__Your goal__. Your answer should be the exact lines of the data below from the one containing "Given: Click the" through the one containing "Given: Toggle the"; please include nothing else.

__Data for review__.
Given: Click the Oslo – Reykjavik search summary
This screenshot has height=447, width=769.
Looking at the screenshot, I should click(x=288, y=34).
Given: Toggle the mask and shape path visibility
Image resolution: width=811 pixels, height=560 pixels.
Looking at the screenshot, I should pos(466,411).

==

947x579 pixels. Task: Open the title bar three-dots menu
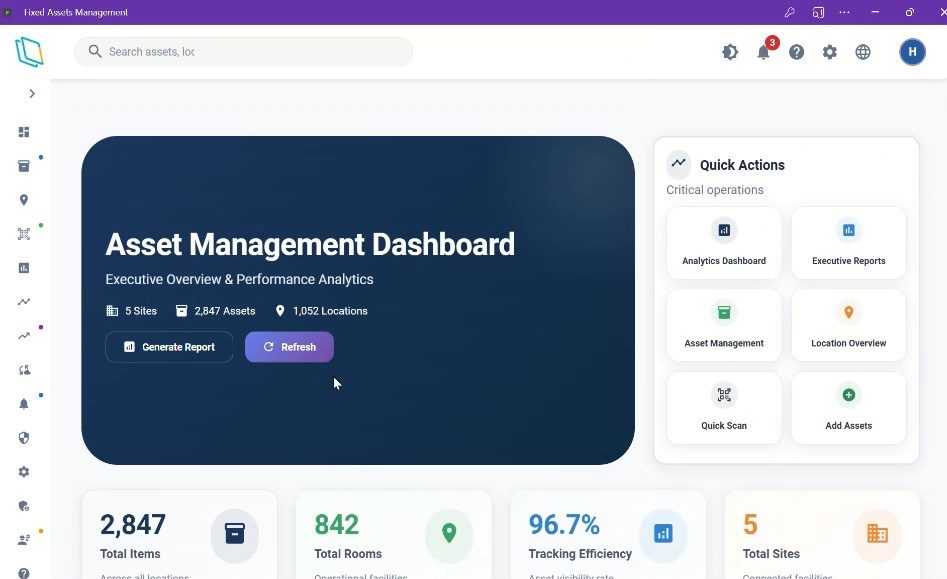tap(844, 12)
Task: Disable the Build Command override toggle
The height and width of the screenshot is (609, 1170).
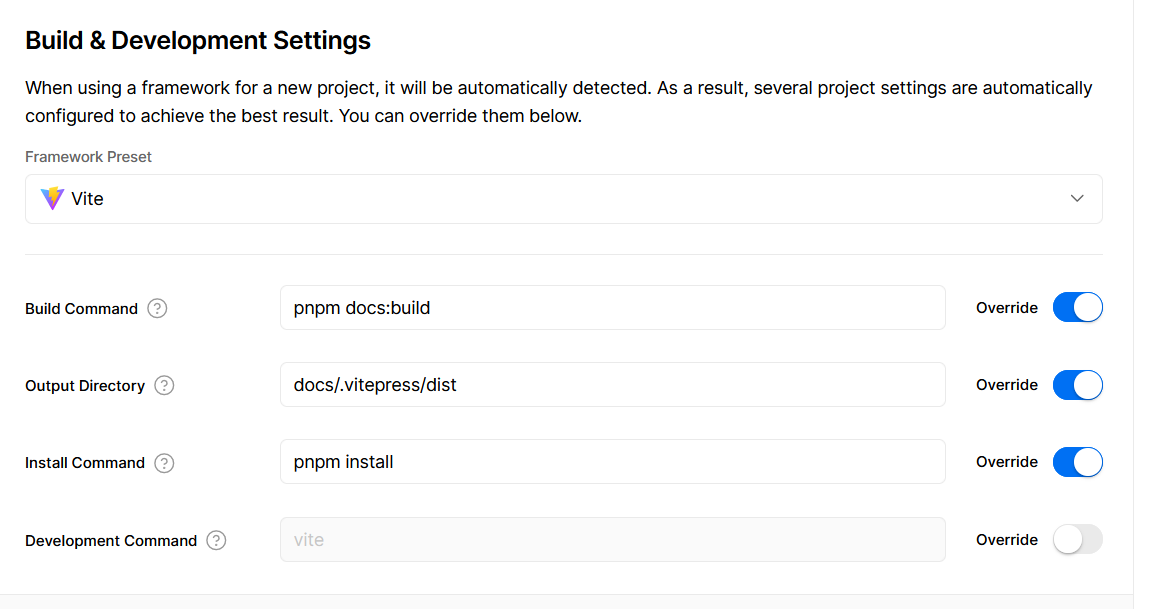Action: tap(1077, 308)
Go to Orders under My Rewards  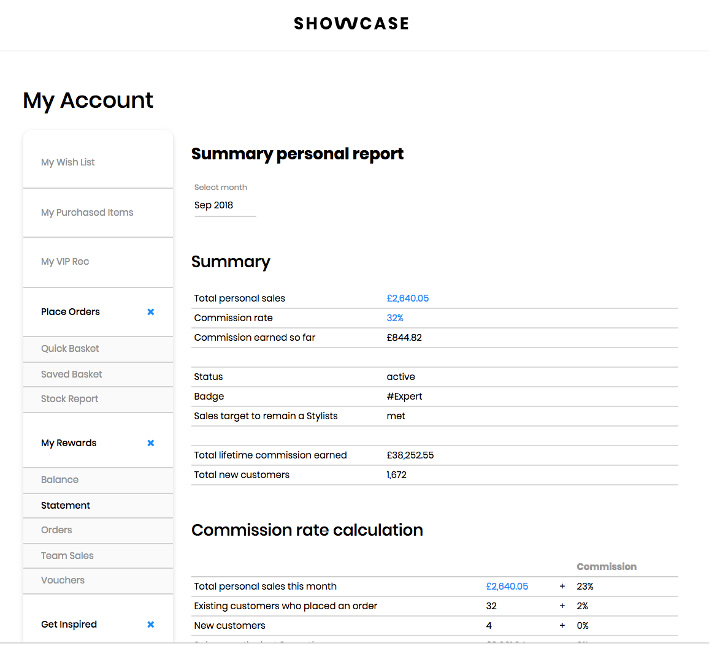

__Result__.
Given: Click the Oslo – Reykjavik search summary
This screenshot has height=447, width=769.
Looking at the screenshot, I should click(x=288, y=34).
Given: Toggle the mask and shape path visibility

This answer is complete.